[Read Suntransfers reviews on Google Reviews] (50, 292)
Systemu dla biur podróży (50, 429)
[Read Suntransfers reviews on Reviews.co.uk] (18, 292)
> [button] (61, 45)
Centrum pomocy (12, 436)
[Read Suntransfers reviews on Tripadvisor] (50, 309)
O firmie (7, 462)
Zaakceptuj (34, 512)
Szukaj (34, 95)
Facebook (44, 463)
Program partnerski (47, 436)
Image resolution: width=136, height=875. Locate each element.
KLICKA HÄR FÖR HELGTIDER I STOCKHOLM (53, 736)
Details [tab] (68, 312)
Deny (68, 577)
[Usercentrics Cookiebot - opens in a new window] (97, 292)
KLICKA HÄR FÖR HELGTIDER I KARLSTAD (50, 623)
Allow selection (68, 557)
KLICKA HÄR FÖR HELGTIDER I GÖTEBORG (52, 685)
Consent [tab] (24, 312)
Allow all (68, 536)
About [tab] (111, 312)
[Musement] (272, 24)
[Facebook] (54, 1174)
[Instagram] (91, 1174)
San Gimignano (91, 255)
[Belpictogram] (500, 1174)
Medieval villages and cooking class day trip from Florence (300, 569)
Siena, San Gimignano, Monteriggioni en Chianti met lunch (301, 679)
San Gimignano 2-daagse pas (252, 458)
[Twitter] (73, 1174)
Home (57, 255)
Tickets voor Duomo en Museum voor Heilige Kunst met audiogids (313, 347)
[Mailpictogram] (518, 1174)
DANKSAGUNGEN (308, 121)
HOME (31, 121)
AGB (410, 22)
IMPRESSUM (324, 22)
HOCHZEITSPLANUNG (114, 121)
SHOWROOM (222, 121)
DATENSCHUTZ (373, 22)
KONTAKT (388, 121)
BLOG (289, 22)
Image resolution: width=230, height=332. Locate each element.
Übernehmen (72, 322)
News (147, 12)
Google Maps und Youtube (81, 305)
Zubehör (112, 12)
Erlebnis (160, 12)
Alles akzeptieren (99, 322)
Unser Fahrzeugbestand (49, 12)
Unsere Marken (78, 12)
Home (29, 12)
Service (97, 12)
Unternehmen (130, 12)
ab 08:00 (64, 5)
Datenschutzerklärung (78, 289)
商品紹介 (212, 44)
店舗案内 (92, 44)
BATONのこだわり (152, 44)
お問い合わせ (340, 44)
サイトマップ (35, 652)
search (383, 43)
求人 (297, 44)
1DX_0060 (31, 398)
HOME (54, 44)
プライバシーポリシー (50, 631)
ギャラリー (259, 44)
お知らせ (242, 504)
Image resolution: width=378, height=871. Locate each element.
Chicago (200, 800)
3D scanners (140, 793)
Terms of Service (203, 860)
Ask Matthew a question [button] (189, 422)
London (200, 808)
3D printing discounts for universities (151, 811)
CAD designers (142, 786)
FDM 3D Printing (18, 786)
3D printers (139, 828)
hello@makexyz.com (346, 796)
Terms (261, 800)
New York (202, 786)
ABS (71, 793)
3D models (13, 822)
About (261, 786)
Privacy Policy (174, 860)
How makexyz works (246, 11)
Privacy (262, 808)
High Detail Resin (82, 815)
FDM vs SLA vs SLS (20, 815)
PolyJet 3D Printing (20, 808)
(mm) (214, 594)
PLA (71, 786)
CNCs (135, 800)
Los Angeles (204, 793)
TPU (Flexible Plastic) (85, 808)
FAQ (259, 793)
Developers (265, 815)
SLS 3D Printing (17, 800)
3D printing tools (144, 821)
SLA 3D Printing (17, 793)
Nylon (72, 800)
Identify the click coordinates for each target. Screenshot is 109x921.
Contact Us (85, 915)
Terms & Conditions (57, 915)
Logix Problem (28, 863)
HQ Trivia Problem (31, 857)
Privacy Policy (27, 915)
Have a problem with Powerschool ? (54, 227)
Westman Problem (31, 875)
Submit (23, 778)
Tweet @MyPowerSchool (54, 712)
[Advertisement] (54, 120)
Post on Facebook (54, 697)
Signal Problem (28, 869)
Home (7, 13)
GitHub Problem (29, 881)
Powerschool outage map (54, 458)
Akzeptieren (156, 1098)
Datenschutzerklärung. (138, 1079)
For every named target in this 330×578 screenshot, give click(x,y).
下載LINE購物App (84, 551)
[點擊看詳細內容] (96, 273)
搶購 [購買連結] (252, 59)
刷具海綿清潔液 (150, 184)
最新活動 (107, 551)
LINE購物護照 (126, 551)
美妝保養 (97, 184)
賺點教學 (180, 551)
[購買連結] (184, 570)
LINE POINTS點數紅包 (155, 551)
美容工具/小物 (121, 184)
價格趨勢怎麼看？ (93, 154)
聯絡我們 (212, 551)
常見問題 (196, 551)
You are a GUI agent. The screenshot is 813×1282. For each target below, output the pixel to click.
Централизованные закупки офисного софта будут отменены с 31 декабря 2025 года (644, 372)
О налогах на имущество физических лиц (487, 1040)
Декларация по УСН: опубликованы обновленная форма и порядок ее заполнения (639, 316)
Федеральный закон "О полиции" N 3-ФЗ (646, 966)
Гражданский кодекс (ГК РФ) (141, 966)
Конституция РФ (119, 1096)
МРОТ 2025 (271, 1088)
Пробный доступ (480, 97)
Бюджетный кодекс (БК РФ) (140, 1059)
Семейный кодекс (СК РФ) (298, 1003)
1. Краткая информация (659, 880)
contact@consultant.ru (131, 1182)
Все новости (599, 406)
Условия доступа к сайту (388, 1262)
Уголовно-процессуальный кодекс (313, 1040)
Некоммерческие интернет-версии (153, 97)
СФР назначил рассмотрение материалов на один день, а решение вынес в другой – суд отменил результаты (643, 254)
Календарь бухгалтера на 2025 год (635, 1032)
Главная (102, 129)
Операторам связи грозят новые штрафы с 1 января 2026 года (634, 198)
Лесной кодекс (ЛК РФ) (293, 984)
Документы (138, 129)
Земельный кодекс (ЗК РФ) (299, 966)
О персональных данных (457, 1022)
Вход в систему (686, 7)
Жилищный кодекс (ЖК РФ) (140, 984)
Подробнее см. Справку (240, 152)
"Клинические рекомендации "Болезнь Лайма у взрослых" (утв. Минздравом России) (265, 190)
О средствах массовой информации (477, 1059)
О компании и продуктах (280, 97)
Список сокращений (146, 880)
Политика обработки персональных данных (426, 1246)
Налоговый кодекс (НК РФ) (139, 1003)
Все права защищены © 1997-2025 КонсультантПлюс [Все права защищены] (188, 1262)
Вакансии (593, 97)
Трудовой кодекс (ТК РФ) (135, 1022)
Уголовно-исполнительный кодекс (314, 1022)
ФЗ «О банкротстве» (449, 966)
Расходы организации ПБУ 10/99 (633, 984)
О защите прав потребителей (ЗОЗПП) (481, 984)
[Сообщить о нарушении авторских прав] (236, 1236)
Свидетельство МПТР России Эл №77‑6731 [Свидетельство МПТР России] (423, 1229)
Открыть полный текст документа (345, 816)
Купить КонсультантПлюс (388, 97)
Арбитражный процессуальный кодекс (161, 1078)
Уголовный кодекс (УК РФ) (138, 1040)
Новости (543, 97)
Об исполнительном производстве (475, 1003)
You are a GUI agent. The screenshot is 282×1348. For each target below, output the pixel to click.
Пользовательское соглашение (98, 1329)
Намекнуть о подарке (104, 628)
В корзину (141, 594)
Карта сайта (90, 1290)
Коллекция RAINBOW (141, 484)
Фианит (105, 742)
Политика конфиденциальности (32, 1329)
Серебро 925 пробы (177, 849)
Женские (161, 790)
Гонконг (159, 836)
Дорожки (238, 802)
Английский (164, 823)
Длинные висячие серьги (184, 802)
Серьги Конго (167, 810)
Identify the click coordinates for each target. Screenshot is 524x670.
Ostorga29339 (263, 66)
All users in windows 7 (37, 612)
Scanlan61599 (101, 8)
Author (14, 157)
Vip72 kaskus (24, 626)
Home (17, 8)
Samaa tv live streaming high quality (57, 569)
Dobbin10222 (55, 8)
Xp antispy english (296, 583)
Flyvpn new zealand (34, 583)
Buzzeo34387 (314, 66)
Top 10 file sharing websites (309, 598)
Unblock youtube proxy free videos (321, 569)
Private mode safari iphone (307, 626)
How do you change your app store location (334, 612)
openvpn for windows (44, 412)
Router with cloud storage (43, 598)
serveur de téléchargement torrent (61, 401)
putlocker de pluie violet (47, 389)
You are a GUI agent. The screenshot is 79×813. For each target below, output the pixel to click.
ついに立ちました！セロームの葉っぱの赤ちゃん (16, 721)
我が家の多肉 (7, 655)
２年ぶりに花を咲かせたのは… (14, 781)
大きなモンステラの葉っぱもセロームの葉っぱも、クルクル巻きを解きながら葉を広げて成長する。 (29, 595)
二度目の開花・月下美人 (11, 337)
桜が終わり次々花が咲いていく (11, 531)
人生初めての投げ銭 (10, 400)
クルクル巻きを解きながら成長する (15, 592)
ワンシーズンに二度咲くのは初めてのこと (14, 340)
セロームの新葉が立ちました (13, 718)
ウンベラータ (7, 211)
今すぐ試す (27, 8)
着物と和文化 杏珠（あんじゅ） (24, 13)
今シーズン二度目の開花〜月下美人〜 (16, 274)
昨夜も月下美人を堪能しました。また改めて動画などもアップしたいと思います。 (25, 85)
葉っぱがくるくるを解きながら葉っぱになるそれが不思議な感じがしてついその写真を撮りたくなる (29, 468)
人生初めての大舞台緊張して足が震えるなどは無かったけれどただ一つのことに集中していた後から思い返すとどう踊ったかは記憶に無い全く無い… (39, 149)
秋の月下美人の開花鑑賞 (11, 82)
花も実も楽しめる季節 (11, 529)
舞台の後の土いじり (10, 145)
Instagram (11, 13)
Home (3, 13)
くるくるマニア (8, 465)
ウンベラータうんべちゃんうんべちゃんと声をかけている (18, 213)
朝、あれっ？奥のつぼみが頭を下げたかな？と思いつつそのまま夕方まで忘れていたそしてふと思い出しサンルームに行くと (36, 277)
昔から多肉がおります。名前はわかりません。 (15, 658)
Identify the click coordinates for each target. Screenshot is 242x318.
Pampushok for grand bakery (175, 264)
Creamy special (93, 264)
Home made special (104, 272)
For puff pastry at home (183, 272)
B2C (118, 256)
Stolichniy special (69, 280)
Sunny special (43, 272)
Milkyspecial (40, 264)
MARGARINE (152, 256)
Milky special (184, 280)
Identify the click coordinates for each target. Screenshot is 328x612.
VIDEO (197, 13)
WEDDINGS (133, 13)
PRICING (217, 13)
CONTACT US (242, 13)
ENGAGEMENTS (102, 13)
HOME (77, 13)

= = = = = = =

List everything in the material from the line containing "Home (3, 13)" down to the line containing "Milky special (184, 280)", both lines included, as a numbered list with blank lines left out.

** Solution below **
1. Home (3, 13)
2. くるくるマニア (8, 465)
3. ウンベラータうんべちゃんうんべちゃんと声をかけている (18, 213)
4. 朝、あれっ？奥のつぼみが頭を下げたかな？と思いつつそのまま夕方まで忘れていたそしてふと思い出しサンルームに行くと (36, 277)
5. 昔から多肉がおります。名前はわかりません。 (15, 658)
6. Identify the click coordinates for each target. Screenshot is 242x318.
7. Pampushok for grand bakery (175, 264)
8. Creamy special (93, 264)
9. Home made special (104, 272)
10. For puff pastry at home (183, 272)
11. B2C (118, 256)
12. Stolichniy special (69, 280)
13. Sunny special (43, 272)
14. Milkyspecial (40, 264)
15. MARGARINE (152, 256)
16. Milky special (184, 280)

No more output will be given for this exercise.